The proof in the book goes something like this: for all times $s_1 < s_2 < s_3 < ...< s < t$ and all states $x_1, x_2,....,x_n$ and $x$ in $S$ the State Space and all subsets of $A$ of $S$.
P[$X_t$ $\in$ $A$ | $X_{s_1}$ = $x_1$, $X_{s_2}$ = $x_2$,...., $X_{s_n}$ = $x_n$, $X_s$ = $x$]
= P[$X_t$ - $X_s$ + $x$ $\in$ $A$ | $X_{s_1}$ = $x_1$, $X_{s_2}$ = $x_2$,...., $X_{s_n}$ = $x_n$, $X_s$ = $x$]
= P[$X_t$ - $X_s$ + $x$ $\in$ $A$ | $X_{s}$ = $x$]
= P[$X_t$ $\in$ $A$ | $X_{s}$ = $x$]
This is the proof that independent increments have the markov property but can someone make explicit the reason step 1 to 2 simply deletes all the $X_{s_1}$ = $x_1$, $X_{s_2}$ = $x_2$,...., $X_{s_n}$ = $x_n$, $X_s$ = $x$. I thought independence meant $P(A,B)=$ $P(A).P(B)$. What is meant by independence in here? A simple explanation would be great.
Independence here cannot really be compared with the classical notion of stochastic independence.
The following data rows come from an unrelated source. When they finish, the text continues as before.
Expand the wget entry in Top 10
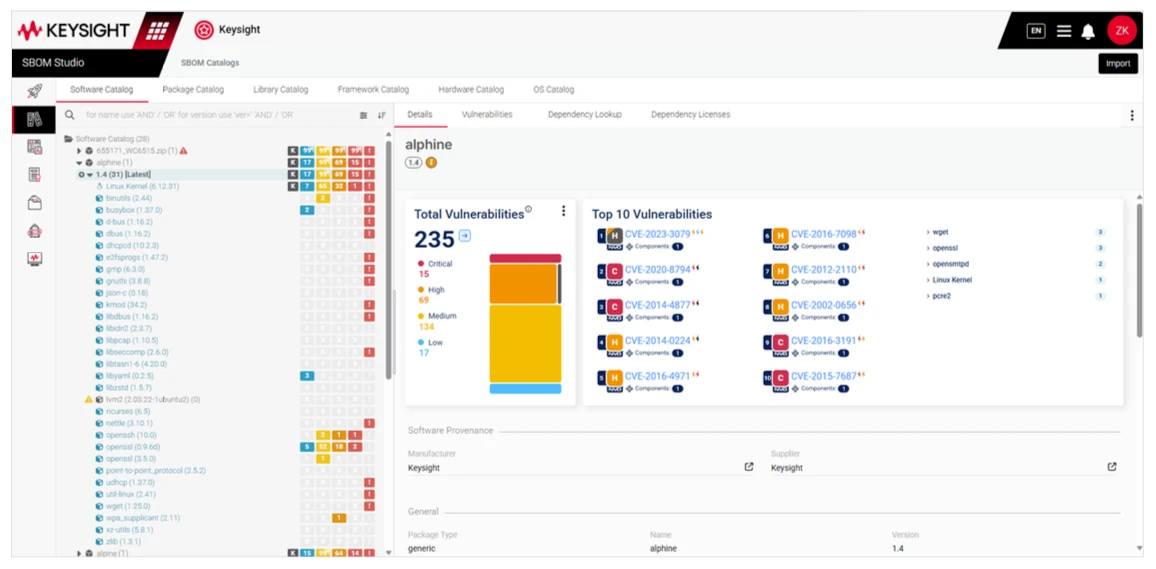This screenshot has width=1156, height=569. coord(928,232)
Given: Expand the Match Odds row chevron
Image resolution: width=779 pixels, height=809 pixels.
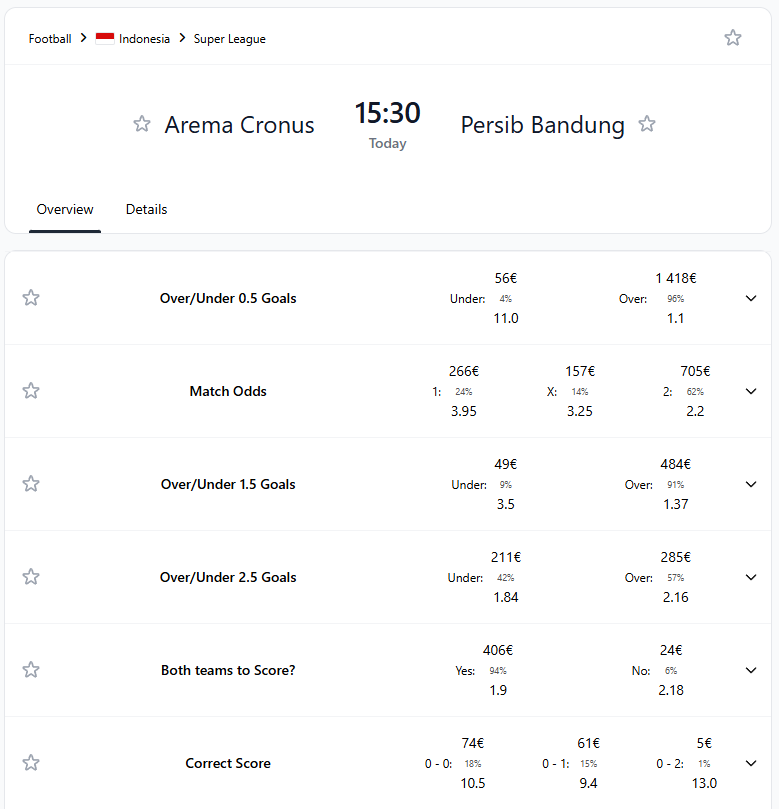Looking at the screenshot, I should [751, 391].
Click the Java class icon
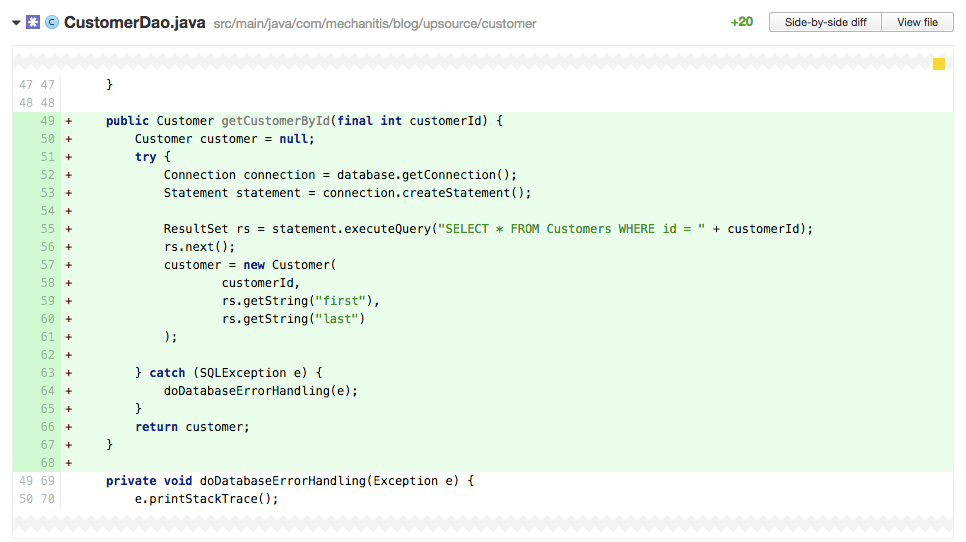966x542 pixels. click(x=52, y=23)
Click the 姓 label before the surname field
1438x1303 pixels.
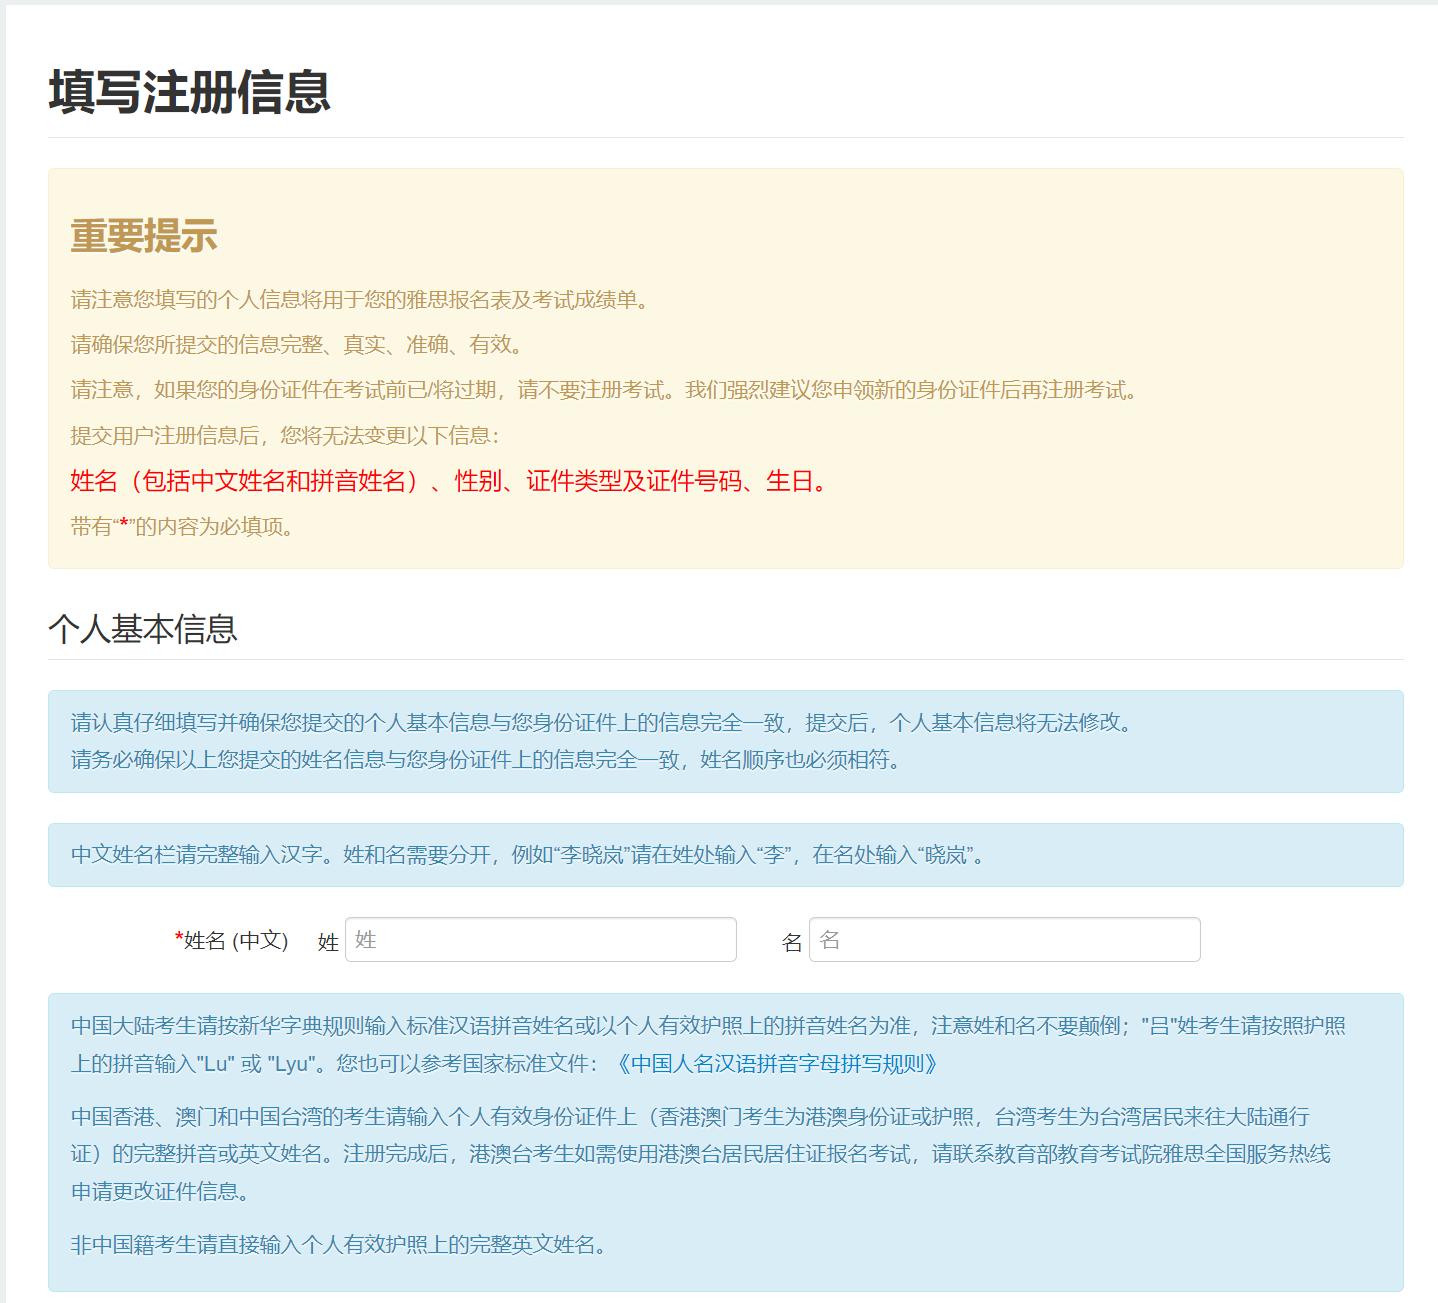[x=328, y=940]
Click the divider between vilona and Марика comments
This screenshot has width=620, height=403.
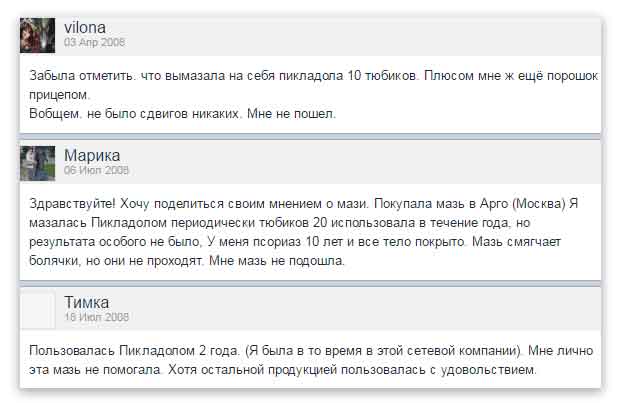click(310, 136)
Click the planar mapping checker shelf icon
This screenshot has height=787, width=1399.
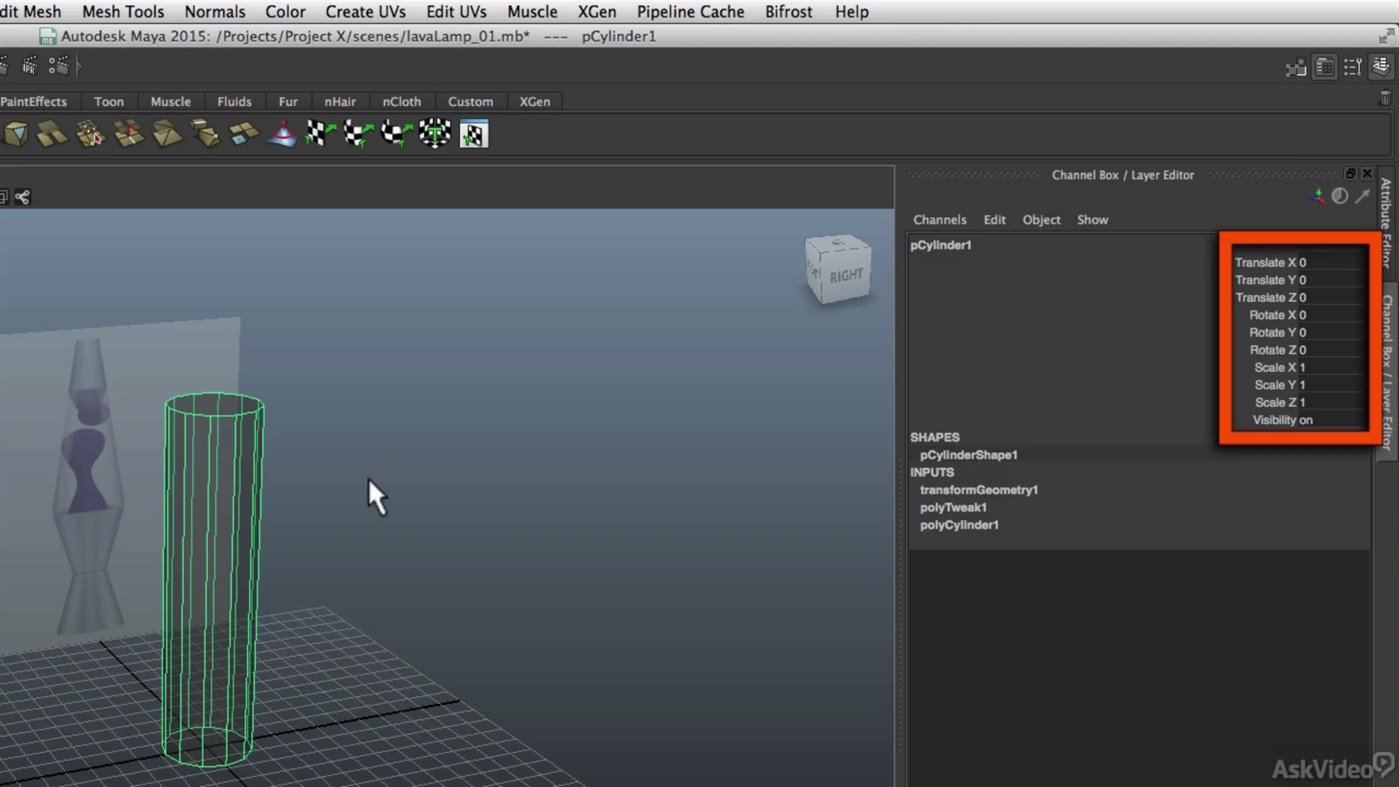(x=320, y=133)
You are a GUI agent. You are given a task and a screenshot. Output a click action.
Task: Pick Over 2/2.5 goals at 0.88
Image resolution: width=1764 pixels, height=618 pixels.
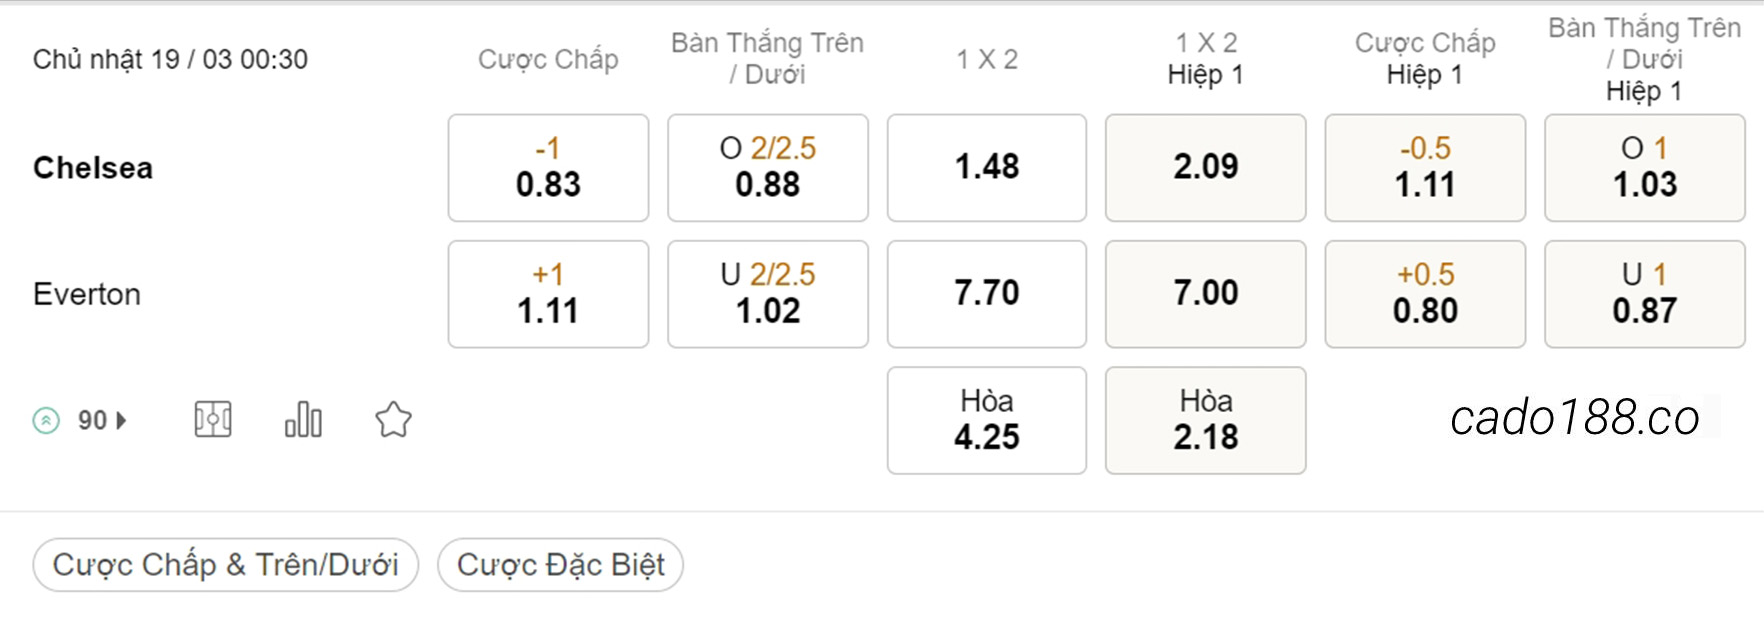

The Markov property states in your setting that $$P[X_t \in A | X_{s_1} = x_1, X_{s_2} = x_2,...., X_{s_n} = x_n, X_s = x] = P[X_t \in A | X_{s} = x].$$ Which can be translated to: Whatever happened to the Markov chain before time point $s$ cannot be used to deduce what will happen at time point $t$ or: The Markov chain is a random process that only sees the point it is standing at the moment, when going to the next point.
The event $X_t \in A$ can be replaced by $X_t - X_s + x \in A$. $X_t - X_s$ is now one of the stochastically independent random increments, which makes it especially independent of $X_{s_1},...X_{s_n}$, but not of $X_s$, since $X_s$ clearly appears in $X_t - X_s$. A standard statement in conditional probability is: $P(X \in \cdot | Y=y) = P(X \in \cdot)$, if $X,Y$ are stochastically independent.